Passation des marchés publics

2011/0438(COD)

OBJECTIF : moderniser la législation en vigueur sur les marchés publics, pour la rendre mieux adaptée à un contexte économique, social et politique en évolution.

ACTE PROPOSÉ : Directive du Parlement européen et du Conseil.

CONTEXTE : les marchés publics jouent un rôle important dans la performance économique globale de l’Union européenne. Les acheteurs publics européens dépensent environ 18% du PIB en achats de fournitures, travaux et services.
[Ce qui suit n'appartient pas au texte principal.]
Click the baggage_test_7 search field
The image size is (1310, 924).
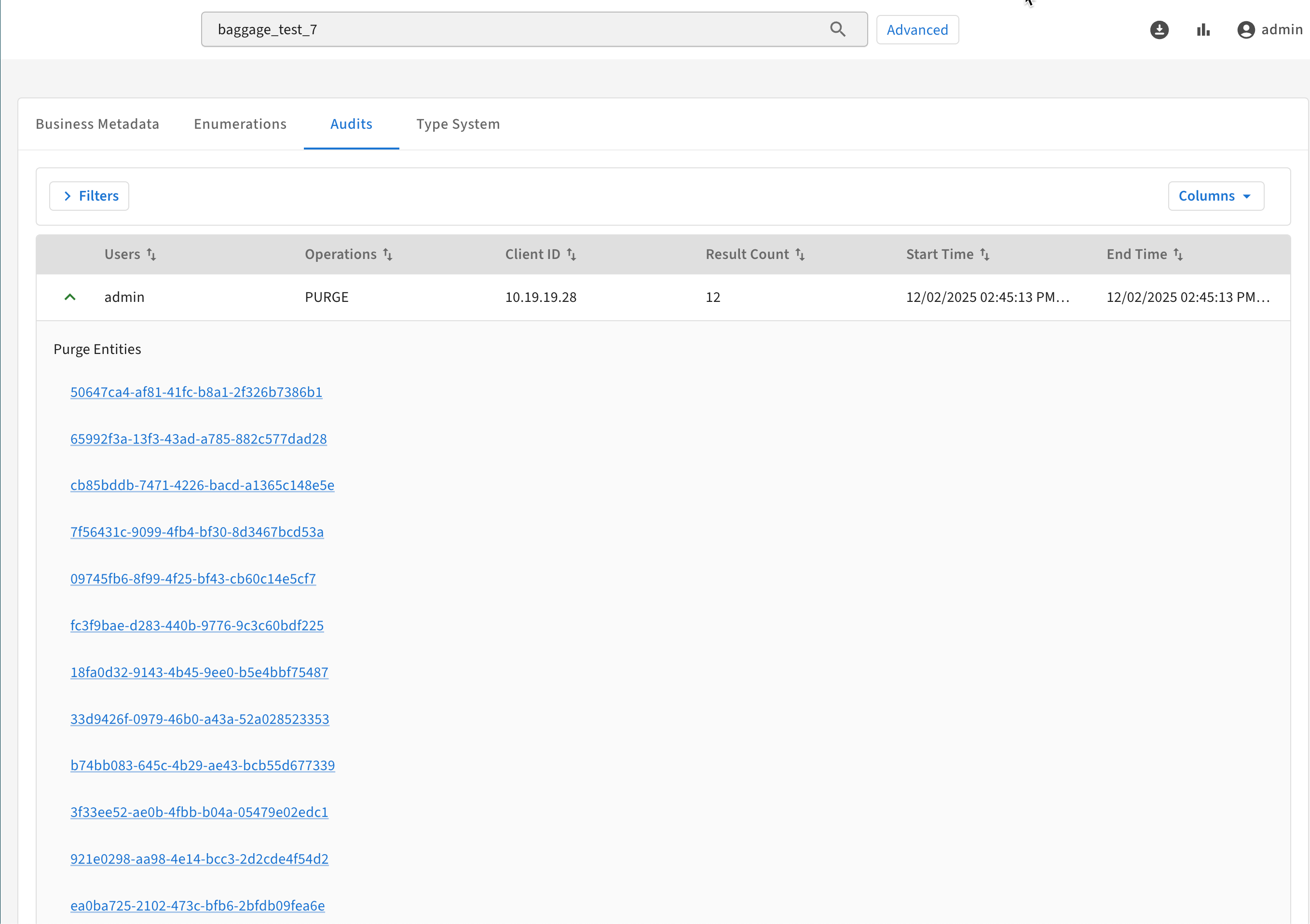[x=514, y=30]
Étant donné ce volume d’achats, l’instrument des marchés publics peut être un levier puissant pour la réalisation d’un marché unique favorisant une croissance intelligente, durable et inclusive.
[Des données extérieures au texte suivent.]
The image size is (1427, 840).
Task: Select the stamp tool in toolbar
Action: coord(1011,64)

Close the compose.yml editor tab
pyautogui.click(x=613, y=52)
Une analyse économique complète a montré que les directives actuelles sur les marchés publics avaient atteint leurs objectifs dans une très large mesure: la transparence s’est accrue, la concurrence s’est intensifiée, et l’abaissement des prix a permis des économies tangibles.

Le 27 janvier 2011, la Commission européenne a publié un livre vert sur la modernisation de la politique de l’UE en matière de marchés publics, sous-titré «Vers un marché européen des contrats publics plus performant». Dans leur très grande majorité, les parties prenantes ont plaidé pour une révision des directives sur les marchés publics, dans le sens d’une simplification des règles, d’un renforcement de leur efficacité et de leur efficience et d’une meilleure adaptation à un environnement économique, social et politique en évolution.

La proposition vise deux objectifs complémentaires:

  1. accroître l’efficacité de la dépense, de manière à ce que les procédures de passation de marché produisent le meilleur résultat possible en termes de rapport coût-avantages. Cela suppose notamment de simplifier et d’assouplir les règles en vigueur sur les marchés publics. Des procédures rationalisées et plus efficaces seront profitables à l’ensemble des opérateurs économiques et faciliteront la participation des PME et des soumissionnaires transnationaux;
  2. permettre aux acheteurs de mieux utiliser l’instrument de la passation de marchés au soutien d’objectifs sociétaux communs, par exemple protéger l’environnement, veiller à une meilleure utilisation des ressources et à une plus grande efficacité énergétique, lutter contre le changement climatique, promouvoir l’innovation, l’emploi et l’inclusion sociale et assurer les meilleures conditions possibles pour l’offre de services sociaux de grande qualité.

La présente initiative met en œuvre la stratégie Europe 2020 et certaines des initiatives phares annoncées dans celle-ci: une stratégie numérique pour l’Europe, une Union de l’innovation, une politique industrielle intégrée à l’ère de la mondialisation, Énergie 2020 et une Europe efficace dans l’utilisation des ressources. Elle met également en œuvre l’Acte pour le marché unique, et surtout sa douzième action-clé, à savoir un «cadre législatif des marchés publics révisé et modernisé»

La proposition va de pair avec la proposition de nouvelle directive sur la passation de marchés dans les secteurs des services d’utilité publique. Les deux nouvelles directives remplaceront les directives 2004/17/CE et 2004/18/CE et constitueront le cœur du cadre législatif de l’Union européenne sur les marchés publics.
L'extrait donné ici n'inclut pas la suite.